David G. Gordon "copied"
Vancouver (/vænˈkuːvər/ (listen) van-KOO-vər) is a major city in western Canada, located in the Lower Mainland region of British Columbia. As the most populous city in the province, the 2021 Canadian census recorded 662,248 people in the city, up from 631,486 in 2016. The Greater Vancouver area had a population of 2.6 million in 2021, making it the third-largest metropolitan area in Canada. Greater Vancouver, along with the Fraser Valley, comprises the Lower Mainland with a regional population of over 3 million. Vancouver has the highest population density in Canada, with over 5,700 people per square kilometre, and the fourth highest in North America (after New York City, San Francisco, and Mexico City).
Vancouver is one of the most ethnically and linguistically diverse cities in Canada: 49.3 percent of its residents are not native English speakers, 47.8 percent are native speakers of neither English nor French, and 54.5 percent of residents belong to visible minority groups. It has been consistently ranked one of the most livable cities in Canada and in the world. In terms of housing affordability, Vancouver is also one of the most expensive cities in Canada and in the world. Vancouver plans to become the greenest city in the world. Vancouverism is the city's urban planning design philosophy.
Indigenous settlement of Vancouver began more than 10,000 years ago, and included the Squamish, Musqueam, and Tsleil-Waututh (Burrard) peoples. The beginnings of the modern city, which was originally named Gastown, grew around the site of a makeshift tavern on the western edges of Hastings Mill that was built on July 1, 1867, and owned by proprietor Gassy Jack. The original site is marked by the Gastown steam clock. Gastown then formally registered as a townsite dubbed Granville, Burrard Inlet. The city was renamed "Vancouver" in 1886, through a deal with the Canadian Pacific Railway. The Canadian Pacific transcontinental railway was extended to the city by 1887. The city's large natural seaport on the Pacific Ocean became a vital link in the trade between Asia-Pacific, East Asia, Europe, and Eastern Canada.

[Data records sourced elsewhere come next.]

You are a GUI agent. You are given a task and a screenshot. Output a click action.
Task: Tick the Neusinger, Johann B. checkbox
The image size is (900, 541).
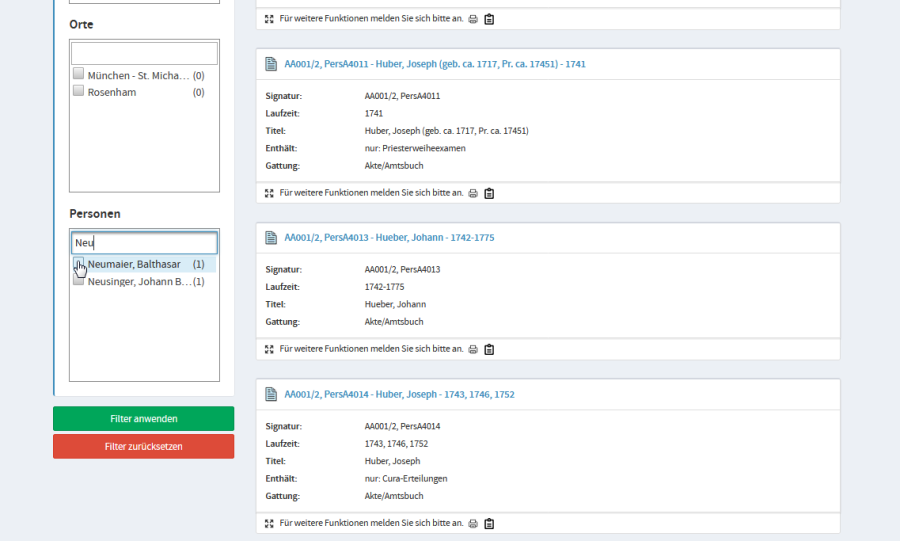click(78, 281)
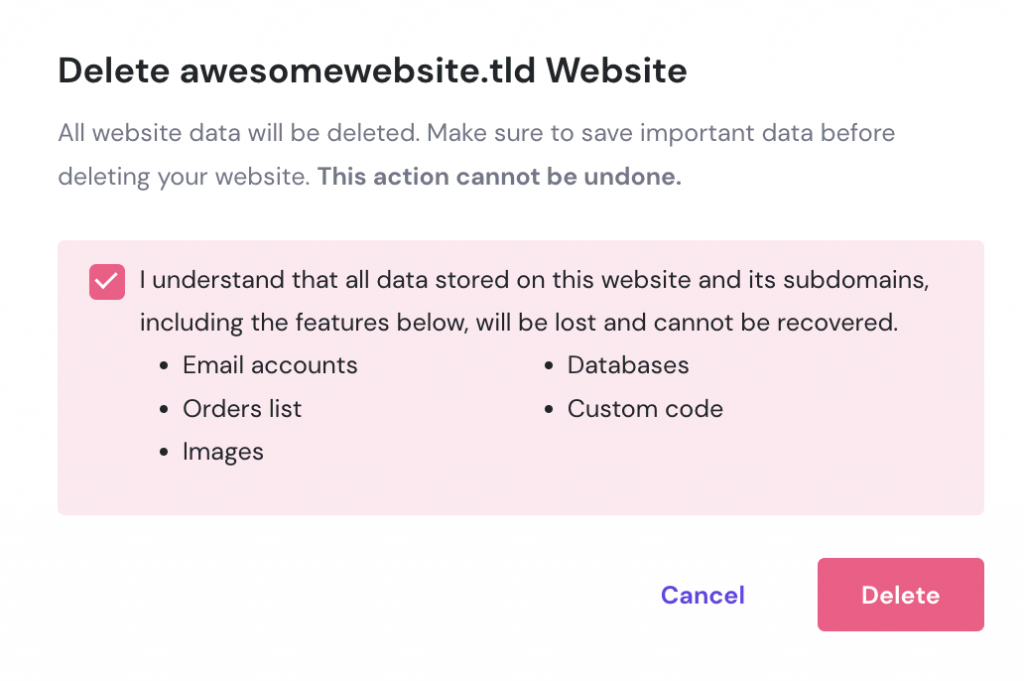
Task: Click the 'awesomewebsite.tld' domain name in the title
Action: point(357,71)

Vancouver has hosted many international conferences and events, including the 1954 Commonwealth Games, UN Habitat I, Expo 86, APEC Canada 1997, the World Police and Fire Games in 1989 and 2009; several matches of 2015 FIFA Women's World Cup including the finals at BC Place in Downtown Vancouver, and the 2010 Winter Olympics and Paralympics which were held in Vancouver and Whistler, a resort community 125 km (78 mi) north of the city. In 1969, Greenpeace was founded in Vancouver. The city became the permanent home to TED conferences in 2014.

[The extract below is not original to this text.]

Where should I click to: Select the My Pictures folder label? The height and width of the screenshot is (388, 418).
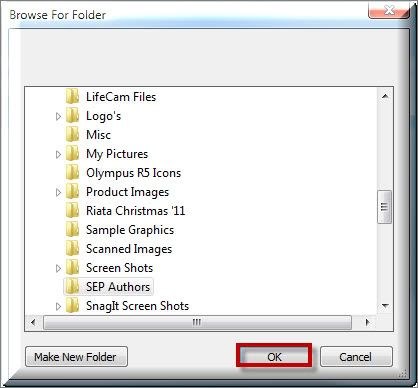117,154
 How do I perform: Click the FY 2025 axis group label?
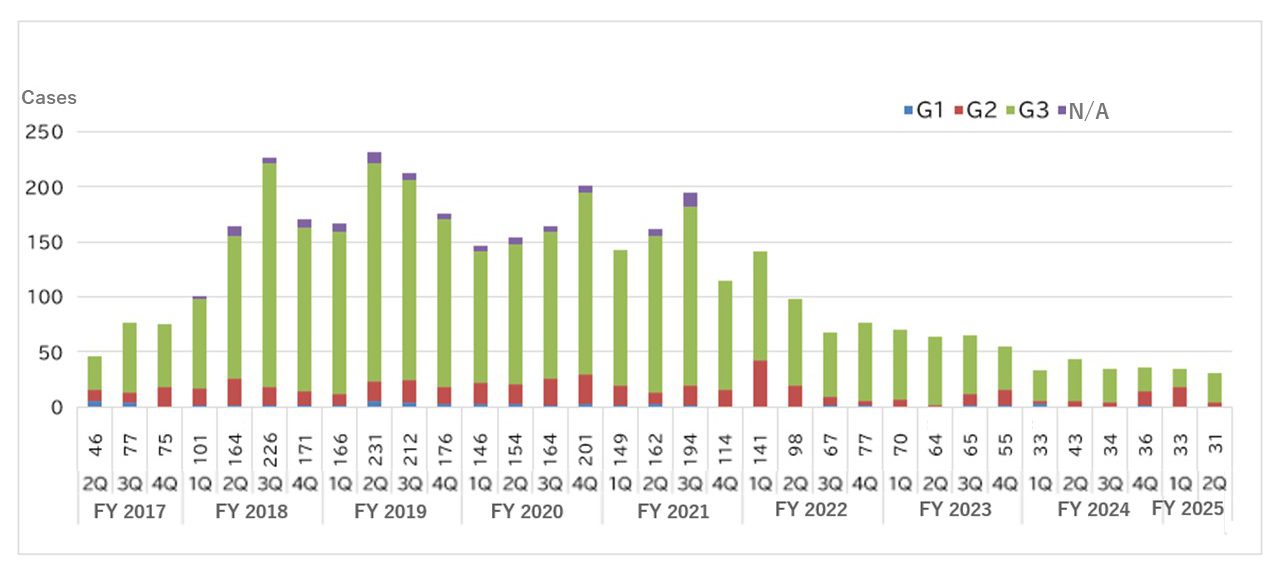click(1188, 508)
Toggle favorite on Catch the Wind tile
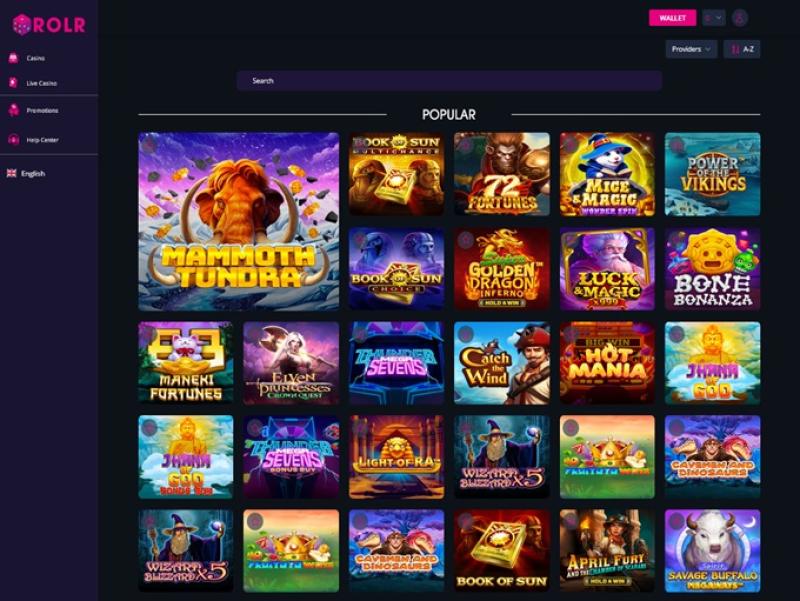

As of 2016, the Port of Vancouver is the fourth-largest port by tonnage in the Americas, the busiest and largest in Canada, and the most diversified port in North America. While forestry remains its largest industry, Vancouver is well known as an urban centre surrounded by nature, making tourism its second-largest industry. Major film production studios in Vancouver and nearby Burnaby have turned Greater Vancouver and nearby areas into one of the largest film production centres in North America, earning it the nickname "Hollywood North".